==== TEXT EXCERPT ====

Viewing Model Results: Airplane Segmentation Predictions

Just like we visualized the footprints of the tiled images earlier, we can also view our prediction geometries! Highlight a prediction to view its confidence score.

kepler_map = SedonaKepler.create_map()
SedonaKepler.add_df(kepler_map, df=exploded, name="Airplane Detections")

kepler_map

To view results on the underlying imagery used by the model, you can use the show_detections function. This function accepts a Dataframe containing an outdb_raster column as well as other arguments to control the plot result. Check out the full docs for the function by calling show_detections?

from wherobots.inference.plot.detections import show_detections
show_detections?

Signature:
show_detections(
    df: pandas.core.frame.DataFrame | pyspark.sql.dataframe.DataFrame,
    geometry_column: str = None,
    geometry_crs: str = 'EPSG:4326',
    confidence_threshold: float = 0.05,
    plot_geoms: bool = True,
    side_by_side: bool = True,
) -> None
Docstring:
Plot raster images with detected object geometries overlaid.

This function handles both Pandas and PySpark DataFrames, automatically detecting the raster column.
It is compatible with dataframes returned from a SQL inference function. Exploded dataframes are not
supported.

Args:
    df: Pandas or PySpark DataFrame containing raster data and detection results
    geometry_column: Column name containing WKT geometries (if None, automatically detected)
    geometry_crs: Coordinate reference system of the geometries (default: EPSG:4326)
    confidence_threshold: Minimum confidence score for displaying detections
    plot_geoms: Whether to overlay geometries on the images
    side_by_side: Whether to show original and detection images side by side

Raises:
    ValueError: If the DataFrame is empty or required columns cannot be found
File:      /opt/conda/envs/wherobots/lib/python3.11/site-packages/wherobots/inference/plot/detections.py
Type:      function

unpacked_preds_df = sedona.sql("SELECT rast, preds.* FROM preds_filtered")

show_detections(
    unpacked_preds_df,
    confidence_threshold=0.7,
    plot_geoms=True,
    geometry_column="segments_wkt",
)

Too many detections to plot (57). Randomly sampling 3 records to plot.

==== PROVIDED RECORDS ====

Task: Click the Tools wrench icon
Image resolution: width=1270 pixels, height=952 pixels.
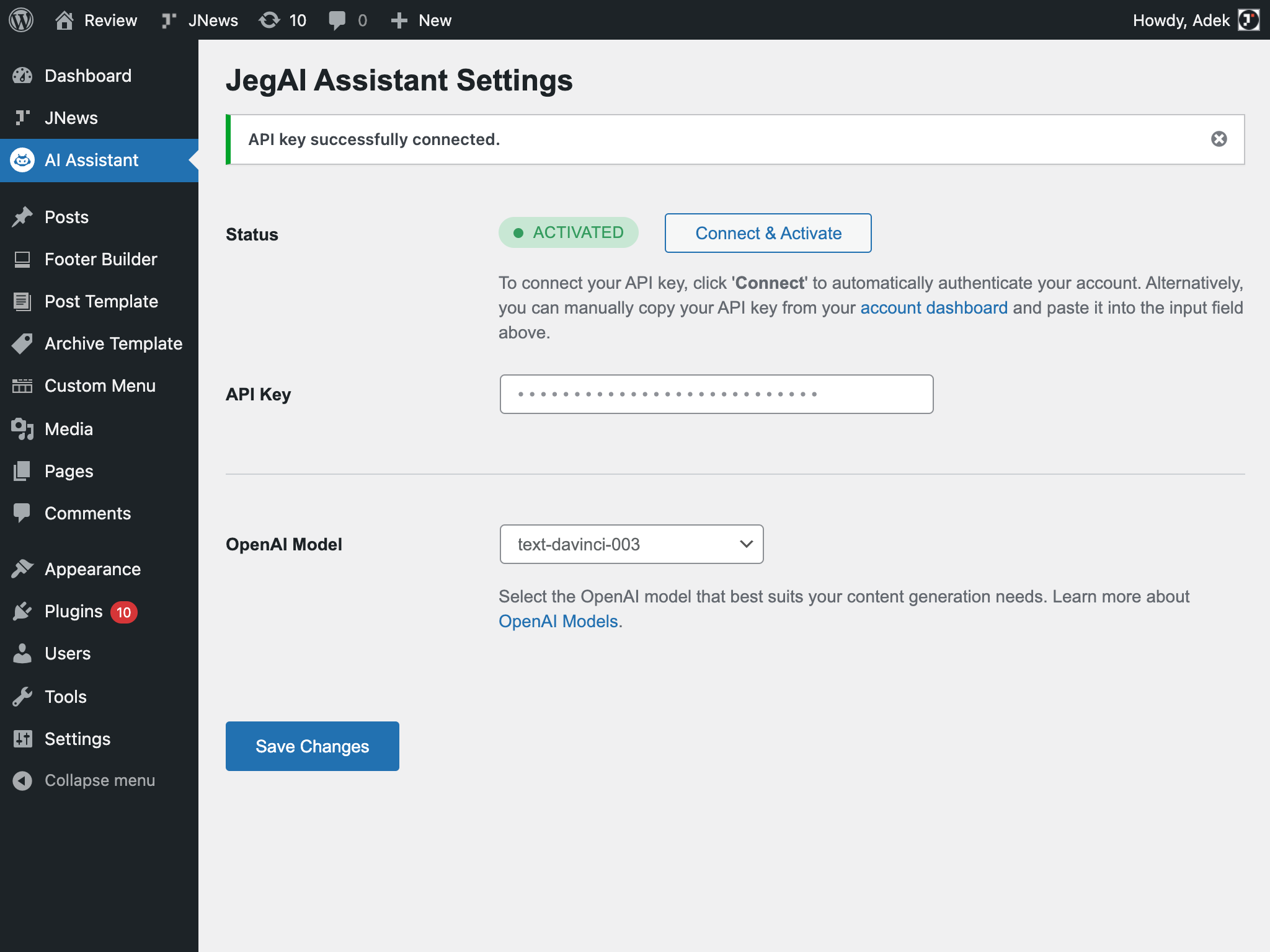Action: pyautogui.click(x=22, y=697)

====
==== PROVIDED RECORDS ====

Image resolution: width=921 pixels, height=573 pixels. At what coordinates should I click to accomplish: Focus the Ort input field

====
==== PROVIDED RECORDS ====

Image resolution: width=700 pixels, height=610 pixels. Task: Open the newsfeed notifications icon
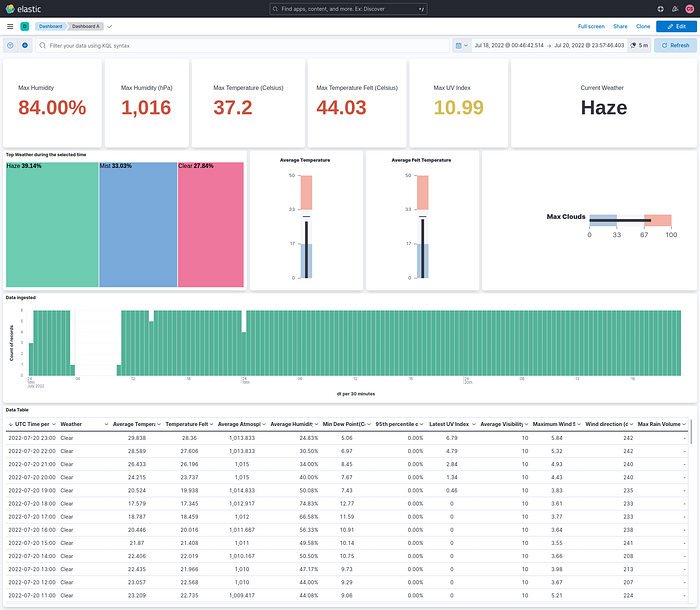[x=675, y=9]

====

WORK INSTRUCTIONS:
[1] According to the airplane segmentation excerpt, what kind of dataframes does show_detections not support?
[2] Return the airplane segmentation excerpt starting with "It is compatible" and going on through "None, automatically detected)".

TASK RESULTS:
[1] Exploded dataframes.

[2]
It is compatible with dataframes returned from a SQL inference function. Exploded dataframes are not
supported.

Args:
    df: Pandas or PySpark DataFrame containing raster data and detection results
    geometry_column: Column name containing WKT geometries (if None, automatically detected)